## Task item:
Return every line of the data below that includes the string "World".

[Items from a data source]
——

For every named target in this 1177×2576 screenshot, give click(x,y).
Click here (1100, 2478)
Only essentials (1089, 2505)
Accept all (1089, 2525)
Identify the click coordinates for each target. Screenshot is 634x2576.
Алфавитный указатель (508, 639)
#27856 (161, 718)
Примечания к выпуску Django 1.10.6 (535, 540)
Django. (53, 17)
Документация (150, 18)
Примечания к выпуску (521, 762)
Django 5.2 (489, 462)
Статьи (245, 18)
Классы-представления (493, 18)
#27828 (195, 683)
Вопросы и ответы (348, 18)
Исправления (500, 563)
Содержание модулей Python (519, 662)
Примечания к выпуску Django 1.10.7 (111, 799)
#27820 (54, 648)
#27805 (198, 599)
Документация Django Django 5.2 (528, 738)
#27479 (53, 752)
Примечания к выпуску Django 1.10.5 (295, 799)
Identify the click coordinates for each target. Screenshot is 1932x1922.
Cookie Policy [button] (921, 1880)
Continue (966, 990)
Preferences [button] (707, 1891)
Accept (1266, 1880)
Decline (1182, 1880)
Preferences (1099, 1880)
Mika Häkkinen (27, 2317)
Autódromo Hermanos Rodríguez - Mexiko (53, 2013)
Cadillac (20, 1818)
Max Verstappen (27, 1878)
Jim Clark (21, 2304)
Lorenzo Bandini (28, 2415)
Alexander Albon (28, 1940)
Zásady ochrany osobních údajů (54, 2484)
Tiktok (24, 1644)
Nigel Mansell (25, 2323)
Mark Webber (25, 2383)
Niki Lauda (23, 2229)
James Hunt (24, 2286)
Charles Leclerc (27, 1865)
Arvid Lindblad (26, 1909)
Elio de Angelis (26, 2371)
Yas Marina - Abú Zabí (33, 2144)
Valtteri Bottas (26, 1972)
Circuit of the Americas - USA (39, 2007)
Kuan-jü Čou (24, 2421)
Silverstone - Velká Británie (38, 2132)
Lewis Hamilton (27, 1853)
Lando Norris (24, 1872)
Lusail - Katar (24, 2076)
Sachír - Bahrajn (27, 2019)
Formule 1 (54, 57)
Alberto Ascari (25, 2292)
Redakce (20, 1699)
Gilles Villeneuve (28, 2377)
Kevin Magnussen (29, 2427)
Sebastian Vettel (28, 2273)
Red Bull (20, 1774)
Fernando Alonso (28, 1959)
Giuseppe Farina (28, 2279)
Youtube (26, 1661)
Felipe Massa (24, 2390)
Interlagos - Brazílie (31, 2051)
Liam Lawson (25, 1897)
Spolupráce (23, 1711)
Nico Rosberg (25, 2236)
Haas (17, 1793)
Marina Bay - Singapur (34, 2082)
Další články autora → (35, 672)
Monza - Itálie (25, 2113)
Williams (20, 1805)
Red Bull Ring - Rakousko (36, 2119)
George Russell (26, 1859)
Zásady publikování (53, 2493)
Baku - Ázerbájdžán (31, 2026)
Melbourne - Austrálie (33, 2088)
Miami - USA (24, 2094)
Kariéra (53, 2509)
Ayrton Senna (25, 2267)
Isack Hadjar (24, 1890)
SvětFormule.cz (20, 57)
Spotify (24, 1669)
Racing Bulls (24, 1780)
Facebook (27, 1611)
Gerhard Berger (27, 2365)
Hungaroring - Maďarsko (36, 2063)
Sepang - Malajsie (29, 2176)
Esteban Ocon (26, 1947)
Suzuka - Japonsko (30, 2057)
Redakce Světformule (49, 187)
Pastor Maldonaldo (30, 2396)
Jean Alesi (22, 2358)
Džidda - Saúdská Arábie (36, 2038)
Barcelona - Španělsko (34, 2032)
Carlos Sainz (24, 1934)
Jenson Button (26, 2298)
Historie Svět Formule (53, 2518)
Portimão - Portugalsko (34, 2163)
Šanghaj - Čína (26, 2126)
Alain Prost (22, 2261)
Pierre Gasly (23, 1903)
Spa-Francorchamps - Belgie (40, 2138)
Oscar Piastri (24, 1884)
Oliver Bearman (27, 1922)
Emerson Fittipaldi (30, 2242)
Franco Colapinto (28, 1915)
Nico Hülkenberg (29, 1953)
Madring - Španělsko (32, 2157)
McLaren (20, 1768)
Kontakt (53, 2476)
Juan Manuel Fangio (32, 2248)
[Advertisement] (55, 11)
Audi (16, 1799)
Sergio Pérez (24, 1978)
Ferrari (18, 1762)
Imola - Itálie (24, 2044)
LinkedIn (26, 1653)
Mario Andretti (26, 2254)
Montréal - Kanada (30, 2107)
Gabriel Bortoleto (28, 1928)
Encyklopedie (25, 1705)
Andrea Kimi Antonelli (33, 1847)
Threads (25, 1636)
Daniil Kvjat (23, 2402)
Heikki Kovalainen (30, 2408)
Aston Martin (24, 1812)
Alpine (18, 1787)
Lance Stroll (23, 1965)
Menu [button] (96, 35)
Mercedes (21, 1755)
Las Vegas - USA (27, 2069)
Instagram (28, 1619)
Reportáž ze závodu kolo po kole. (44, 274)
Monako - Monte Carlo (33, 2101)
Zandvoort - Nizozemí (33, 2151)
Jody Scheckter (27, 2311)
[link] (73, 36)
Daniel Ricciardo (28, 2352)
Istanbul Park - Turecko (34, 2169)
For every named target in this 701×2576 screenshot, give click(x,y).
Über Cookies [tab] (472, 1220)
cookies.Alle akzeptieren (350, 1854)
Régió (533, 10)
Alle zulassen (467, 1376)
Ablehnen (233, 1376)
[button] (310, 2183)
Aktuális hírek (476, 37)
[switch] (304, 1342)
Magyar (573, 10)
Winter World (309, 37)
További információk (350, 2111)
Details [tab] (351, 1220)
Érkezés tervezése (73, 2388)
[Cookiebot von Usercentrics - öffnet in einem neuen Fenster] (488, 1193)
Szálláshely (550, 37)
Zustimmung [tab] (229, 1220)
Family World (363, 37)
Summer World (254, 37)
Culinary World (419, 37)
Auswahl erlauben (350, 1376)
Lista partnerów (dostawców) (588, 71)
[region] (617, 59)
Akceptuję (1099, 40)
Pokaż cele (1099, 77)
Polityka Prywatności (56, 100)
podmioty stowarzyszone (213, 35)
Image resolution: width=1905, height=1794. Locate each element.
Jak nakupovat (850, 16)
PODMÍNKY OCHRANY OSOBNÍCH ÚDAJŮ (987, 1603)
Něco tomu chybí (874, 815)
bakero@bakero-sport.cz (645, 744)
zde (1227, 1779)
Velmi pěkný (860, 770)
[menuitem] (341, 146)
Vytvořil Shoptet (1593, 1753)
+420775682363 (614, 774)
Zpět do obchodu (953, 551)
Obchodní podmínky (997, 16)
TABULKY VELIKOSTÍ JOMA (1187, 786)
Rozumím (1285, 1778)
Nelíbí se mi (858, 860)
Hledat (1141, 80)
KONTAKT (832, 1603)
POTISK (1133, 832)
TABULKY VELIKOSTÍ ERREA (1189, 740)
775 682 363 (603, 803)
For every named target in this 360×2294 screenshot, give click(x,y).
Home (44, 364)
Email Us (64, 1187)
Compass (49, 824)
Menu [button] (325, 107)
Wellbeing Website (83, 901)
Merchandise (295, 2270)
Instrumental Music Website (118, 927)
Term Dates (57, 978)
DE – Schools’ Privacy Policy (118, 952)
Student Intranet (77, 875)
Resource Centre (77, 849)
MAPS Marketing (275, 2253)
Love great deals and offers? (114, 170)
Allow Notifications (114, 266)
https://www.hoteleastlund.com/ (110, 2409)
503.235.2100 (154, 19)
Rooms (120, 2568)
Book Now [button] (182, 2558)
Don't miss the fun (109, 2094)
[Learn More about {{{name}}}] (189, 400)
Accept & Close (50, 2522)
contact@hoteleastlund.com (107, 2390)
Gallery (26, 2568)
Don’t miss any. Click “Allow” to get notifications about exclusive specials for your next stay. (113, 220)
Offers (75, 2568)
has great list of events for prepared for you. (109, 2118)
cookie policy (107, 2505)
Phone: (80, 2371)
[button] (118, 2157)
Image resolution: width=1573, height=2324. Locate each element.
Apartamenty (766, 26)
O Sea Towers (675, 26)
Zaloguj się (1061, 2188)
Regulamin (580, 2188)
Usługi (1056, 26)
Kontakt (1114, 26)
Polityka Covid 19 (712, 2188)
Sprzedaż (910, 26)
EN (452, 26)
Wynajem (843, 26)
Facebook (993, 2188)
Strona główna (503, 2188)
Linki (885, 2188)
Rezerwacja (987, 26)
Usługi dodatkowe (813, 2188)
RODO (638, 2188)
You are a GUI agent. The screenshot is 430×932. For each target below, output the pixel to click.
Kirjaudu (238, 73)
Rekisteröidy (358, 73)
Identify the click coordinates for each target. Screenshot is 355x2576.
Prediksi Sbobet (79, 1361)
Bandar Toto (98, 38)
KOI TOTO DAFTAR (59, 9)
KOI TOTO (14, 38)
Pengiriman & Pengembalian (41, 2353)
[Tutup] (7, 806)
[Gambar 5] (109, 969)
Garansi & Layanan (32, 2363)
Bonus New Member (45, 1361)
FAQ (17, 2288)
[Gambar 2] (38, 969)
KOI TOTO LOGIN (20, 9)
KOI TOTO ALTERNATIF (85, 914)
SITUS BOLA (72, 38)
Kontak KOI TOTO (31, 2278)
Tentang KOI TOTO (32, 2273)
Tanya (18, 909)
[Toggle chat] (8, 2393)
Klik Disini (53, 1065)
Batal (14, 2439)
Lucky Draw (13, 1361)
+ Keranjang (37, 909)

——

## Response:
Winter World (309, 37)
Family World (363, 37)
Summer World (254, 37)
Culinary World (419, 37)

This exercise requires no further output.